### Given problem
Copy the data below, changing every "Where should I click to" to "Where do I click to" and leaving everything else as it is.

□ □ □ □ □

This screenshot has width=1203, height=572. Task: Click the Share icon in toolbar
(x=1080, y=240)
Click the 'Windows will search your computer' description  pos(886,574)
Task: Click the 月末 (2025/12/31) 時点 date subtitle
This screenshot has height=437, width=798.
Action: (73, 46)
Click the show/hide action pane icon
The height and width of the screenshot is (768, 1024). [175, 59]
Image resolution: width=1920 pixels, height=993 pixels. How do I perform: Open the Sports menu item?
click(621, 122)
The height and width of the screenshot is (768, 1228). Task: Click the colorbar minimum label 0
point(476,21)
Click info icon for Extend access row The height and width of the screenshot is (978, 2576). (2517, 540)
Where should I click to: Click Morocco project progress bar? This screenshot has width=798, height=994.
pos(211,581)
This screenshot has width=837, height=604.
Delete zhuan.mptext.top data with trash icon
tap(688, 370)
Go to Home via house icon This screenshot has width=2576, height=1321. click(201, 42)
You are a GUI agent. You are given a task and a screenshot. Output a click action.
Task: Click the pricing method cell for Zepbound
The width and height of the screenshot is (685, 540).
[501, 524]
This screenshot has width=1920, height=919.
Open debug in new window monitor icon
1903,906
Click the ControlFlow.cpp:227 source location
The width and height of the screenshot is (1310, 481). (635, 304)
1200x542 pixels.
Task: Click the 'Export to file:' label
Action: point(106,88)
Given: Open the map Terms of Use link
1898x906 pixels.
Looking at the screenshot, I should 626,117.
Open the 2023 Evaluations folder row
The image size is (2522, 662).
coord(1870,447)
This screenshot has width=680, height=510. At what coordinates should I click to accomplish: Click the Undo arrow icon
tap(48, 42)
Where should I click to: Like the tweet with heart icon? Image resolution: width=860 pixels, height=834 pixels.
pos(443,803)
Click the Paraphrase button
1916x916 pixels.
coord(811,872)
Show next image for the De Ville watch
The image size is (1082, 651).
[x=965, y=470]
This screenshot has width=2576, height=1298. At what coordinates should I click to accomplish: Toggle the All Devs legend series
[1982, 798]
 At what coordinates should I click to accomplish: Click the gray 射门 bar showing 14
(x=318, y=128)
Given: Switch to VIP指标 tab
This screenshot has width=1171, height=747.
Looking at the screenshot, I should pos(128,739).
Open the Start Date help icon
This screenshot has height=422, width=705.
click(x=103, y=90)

□ □ □ □ □

### Completed exercise
This screenshot has width=1203, height=572. Task: Click the Share icon in toolbar
(x=1080, y=240)
Click the 'Windows will search your computer' description  pos(886,574)
Task: Click the 月末 (2025/12/31) 時点 date subtitle
This screenshot has height=437, width=798.
Action: (73, 46)
Click the show/hide action pane icon
The height and width of the screenshot is (768, 1024). [175, 59]
Image resolution: width=1920 pixels, height=993 pixels. How do I perform: Open the Sports menu item?
click(621, 122)
The height and width of the screenshot is (768, 1228). Task: Click the colorbar minimum label 0
point(476,21)
Click info icon for Extend access row The height and width of the screenshot is (978, 2576). (2517, 540)
Where do I click to: Click Morocco project progress bar? This screenshot has width=798, height=994.
pos(211,581)
This screenshot has width=837, height=604.
Delete zhuan.mptext.top data with trash icon
tap(688, 370)
Go to Home via house icon This screenshot has width=2576, height=1321. click(201, 42)
You are a GUI agent. You are given a task and a screenshot. Output a click action.
Task: Click the pricing method cell for Zepbound
The width and height of the screenshot is (685, 540).
[501, 524]
This screenshot has width=1920, height=919.
Open debug in new window monitor icon
1903,906
Click the ControlFlow.cpp:227 source location
The width and height of the screenshot is (1310, 481). (635, 304)
1200x542 pixels.
Task: Click the 'Export to file:' label
Action: point(106,88)
Given: Open the map Terms of Use link
1898x906 pixels.
Looking at the screenshot, I should 626,117.
Open the 2023 Evaluations folder row
The image size is (2522, 662).
coord(1870,447)
This screenshot has width=680, height=510. At what coordinates should I click to accomplish: Click the Undo arrow icon
tap(48, 42)
Where do I click to: Like the tweet with heart icon? Image resolution: width=860 pixels, height=834 pixels.
pos(443,803)
Click the Paraphrase button
1916x916 pixels.
coord(811,872)
Show next image for the De Ville watch
The image size is (1082, 651).
[x=965, y=470]
This screenshot has width=2576, height=1298. At what coordinates should I click to accomplish: Toggle the All Devs legend series
[1982, 798]
 At what coordinates should I click to accomplish: Click the gray 射门 bar showing 14
(x=318, y=128)
Given: Switch to VIP指标 tab
This screenshot has width=1171, height=747.
Looking at the screenshot, I should pos(128,739).
Open the Start Date help icon
This screenshot has height=422, width=705.
click(x=103, y=90)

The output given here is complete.